## [Stored items from a collection]
= Beginning of Section =
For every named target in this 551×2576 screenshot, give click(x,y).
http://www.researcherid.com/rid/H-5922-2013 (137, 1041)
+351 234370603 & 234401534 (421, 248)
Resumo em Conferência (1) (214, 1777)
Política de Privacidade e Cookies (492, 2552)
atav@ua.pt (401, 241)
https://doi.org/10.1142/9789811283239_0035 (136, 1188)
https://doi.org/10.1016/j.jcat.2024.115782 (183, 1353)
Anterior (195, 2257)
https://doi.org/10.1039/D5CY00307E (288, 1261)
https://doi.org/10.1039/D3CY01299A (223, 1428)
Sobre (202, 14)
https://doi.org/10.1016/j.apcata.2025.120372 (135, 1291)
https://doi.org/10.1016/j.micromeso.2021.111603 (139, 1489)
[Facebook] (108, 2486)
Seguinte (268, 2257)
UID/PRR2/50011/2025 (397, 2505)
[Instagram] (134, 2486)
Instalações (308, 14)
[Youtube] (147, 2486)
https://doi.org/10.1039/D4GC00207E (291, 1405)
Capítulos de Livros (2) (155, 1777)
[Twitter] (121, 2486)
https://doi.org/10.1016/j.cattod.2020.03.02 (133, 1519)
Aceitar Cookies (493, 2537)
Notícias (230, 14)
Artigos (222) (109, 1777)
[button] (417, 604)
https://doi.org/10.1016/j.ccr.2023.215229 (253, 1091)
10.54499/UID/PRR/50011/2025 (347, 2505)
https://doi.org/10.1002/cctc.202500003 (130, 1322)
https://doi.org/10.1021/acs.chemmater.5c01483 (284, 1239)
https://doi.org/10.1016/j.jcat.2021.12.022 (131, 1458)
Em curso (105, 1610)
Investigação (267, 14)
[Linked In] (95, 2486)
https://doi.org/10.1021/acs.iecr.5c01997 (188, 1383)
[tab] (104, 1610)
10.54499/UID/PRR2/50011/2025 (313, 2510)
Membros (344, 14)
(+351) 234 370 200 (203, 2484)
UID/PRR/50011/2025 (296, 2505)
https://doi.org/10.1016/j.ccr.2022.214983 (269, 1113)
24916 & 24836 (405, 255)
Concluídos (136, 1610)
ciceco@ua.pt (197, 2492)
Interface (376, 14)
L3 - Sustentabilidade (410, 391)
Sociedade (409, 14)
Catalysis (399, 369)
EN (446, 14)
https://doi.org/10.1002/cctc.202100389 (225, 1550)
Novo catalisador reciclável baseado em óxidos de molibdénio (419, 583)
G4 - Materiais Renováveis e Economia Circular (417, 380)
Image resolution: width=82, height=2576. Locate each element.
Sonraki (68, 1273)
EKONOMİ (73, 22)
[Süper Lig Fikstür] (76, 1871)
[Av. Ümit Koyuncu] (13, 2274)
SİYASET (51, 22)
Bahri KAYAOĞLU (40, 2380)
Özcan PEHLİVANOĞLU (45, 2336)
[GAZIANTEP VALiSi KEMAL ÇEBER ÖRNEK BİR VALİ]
= End of Section =
## [Exercise]
Give again, exactly as written, every line from the first one above through the line that has "[Twitter] (121, 2486)" in it.

## [Exercise response]
For every named target in this 551×2576 screenshot, give click(x,y).
http://www.researcherid.com/rid/H-5922-2013 (137, 1041)
+351 234370603 & 234401534 (421, 248)
Resumo em Conferência (1) (214, 1777)
Política de Privacidade e Cookies (492, 2552)
atav@ua.pt (401, 241)
https://doi.org/10.1142/9789811283239_0035 (136, 1188)
https://doi.org/10.1016/j.jcat.2024.115782 (183, 1353)
Anterior (195, 2257)
https://doi.org/10.1039/D5CY00307E (288, 1261)
https://doi.org/10.1039/D3CY01299A (223, 1428)
Sobre (202, 14)
https://doi.org/10.1016/j.apcata.2025.120372 (135, 1291)
https://doi.org/10.1016/j.micromeso.2021.111603 (139, 1489)
[Facebook] (108, 2486)
Seguinte (268, 2257)
UID/PRR2/50011/2025 (397, 2505)
[Instagram] (134, 2486)
Instalações (308, 14)
[Youtube] (147, 2486)
https://doi.org/10.1039/D4GC00207E (291, 1405)
Capítulos de Livros (2) (155, 1777)
[Twitter] (121, 2486)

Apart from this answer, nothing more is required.